═════ Listed records
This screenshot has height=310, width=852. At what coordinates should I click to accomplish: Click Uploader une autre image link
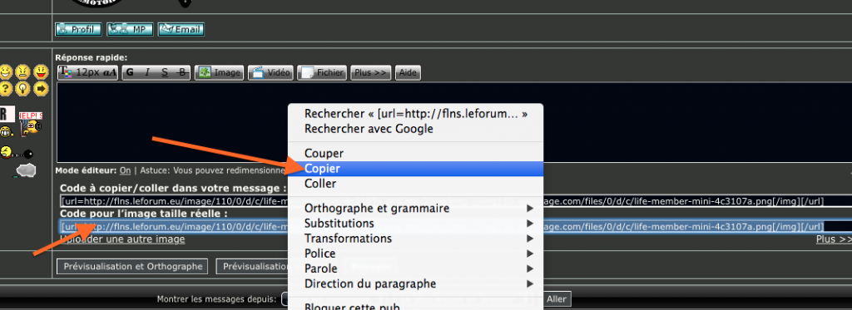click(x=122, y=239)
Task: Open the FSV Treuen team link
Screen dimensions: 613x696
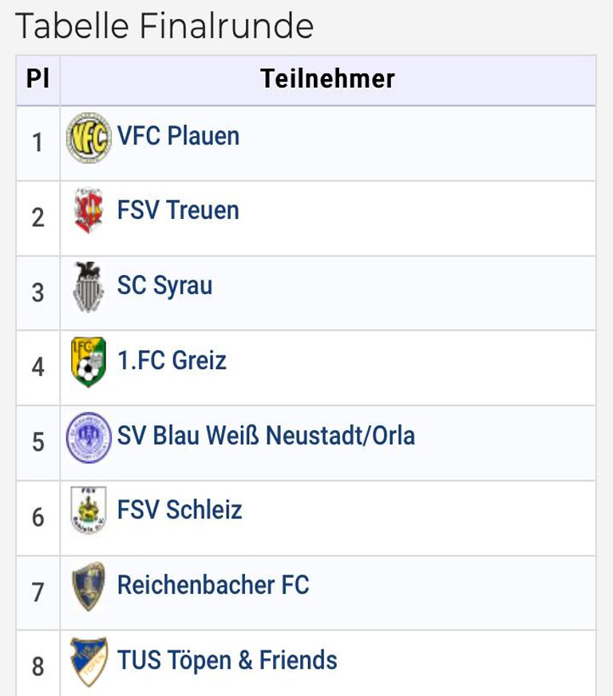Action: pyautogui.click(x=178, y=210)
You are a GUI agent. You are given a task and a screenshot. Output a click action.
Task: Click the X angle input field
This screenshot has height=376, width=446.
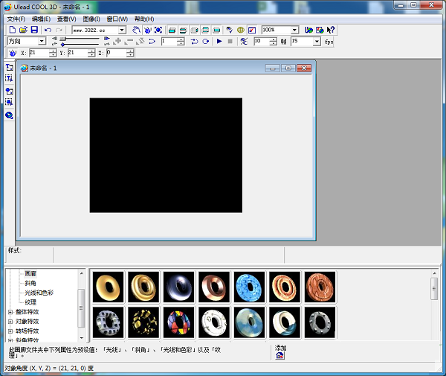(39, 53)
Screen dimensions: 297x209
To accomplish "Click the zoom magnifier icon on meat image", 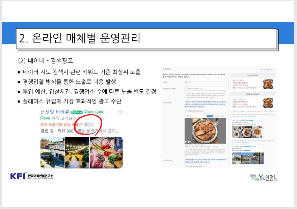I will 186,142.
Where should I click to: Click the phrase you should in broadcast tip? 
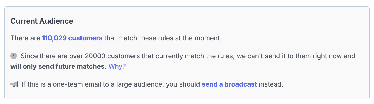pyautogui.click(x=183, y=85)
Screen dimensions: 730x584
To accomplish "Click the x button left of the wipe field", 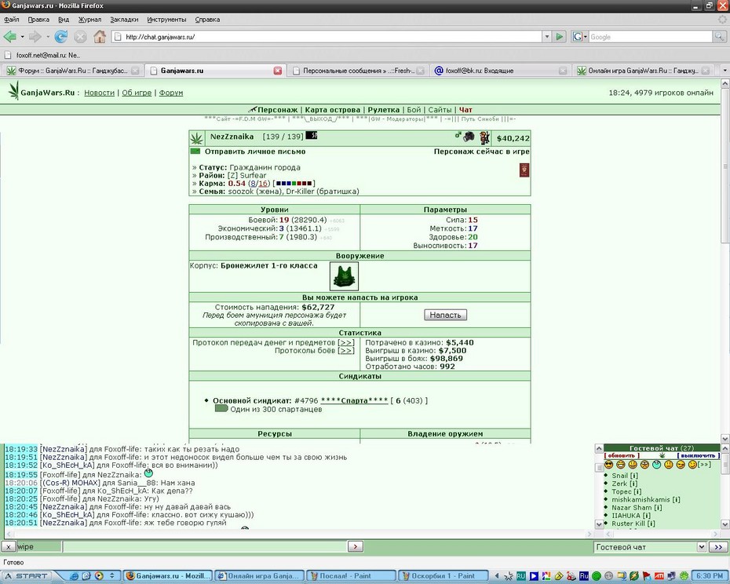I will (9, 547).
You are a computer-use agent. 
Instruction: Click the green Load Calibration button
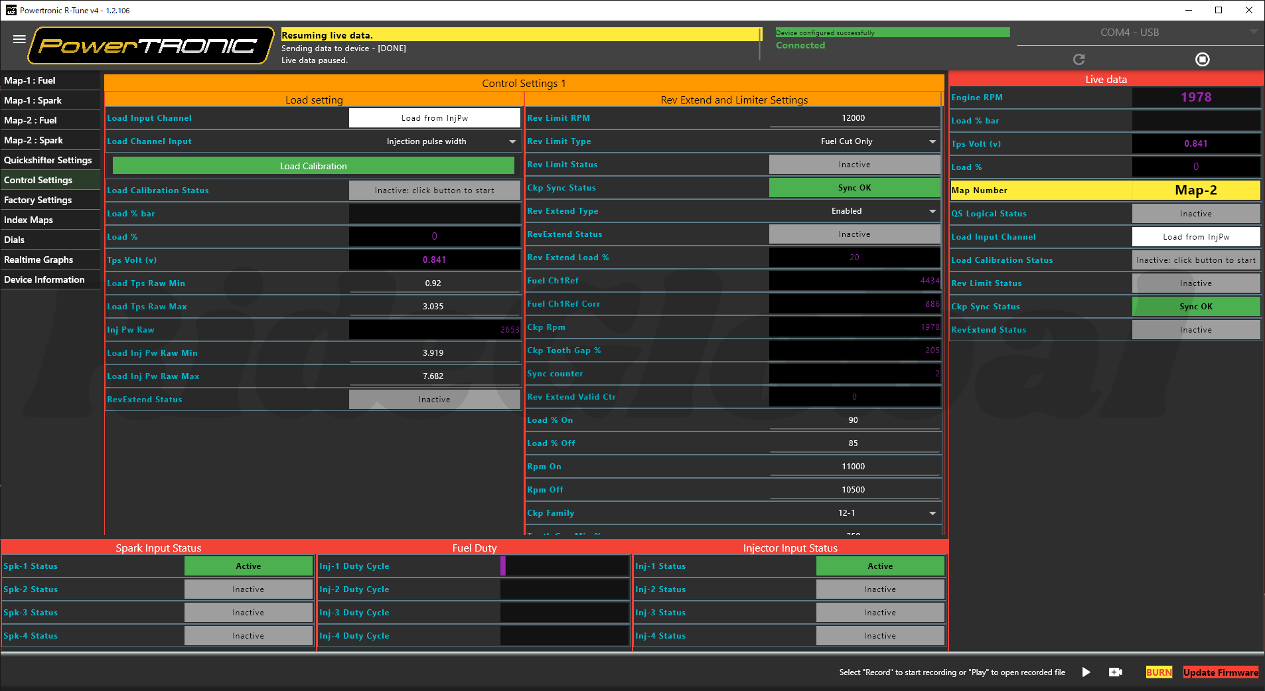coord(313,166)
══════════
Action item — Out of the records above, please copy exactly the lines from the line with "Task: Open the FSV Treuen team link" up to and including the line with "Screen dimensions: 297x209", minus the pictures.

Answer —
Task: Open the FSV Treuen team link
Screen dimensions: 613x696
Action: pyautogui.click(x=178, y=210)
You are a GUI agent. You are given a task and a screenshot. Output a click action.
Task: Click the X angle input field
This screenshot has height=376, width=446.
(39, 53)
Screen dimensions: 297x209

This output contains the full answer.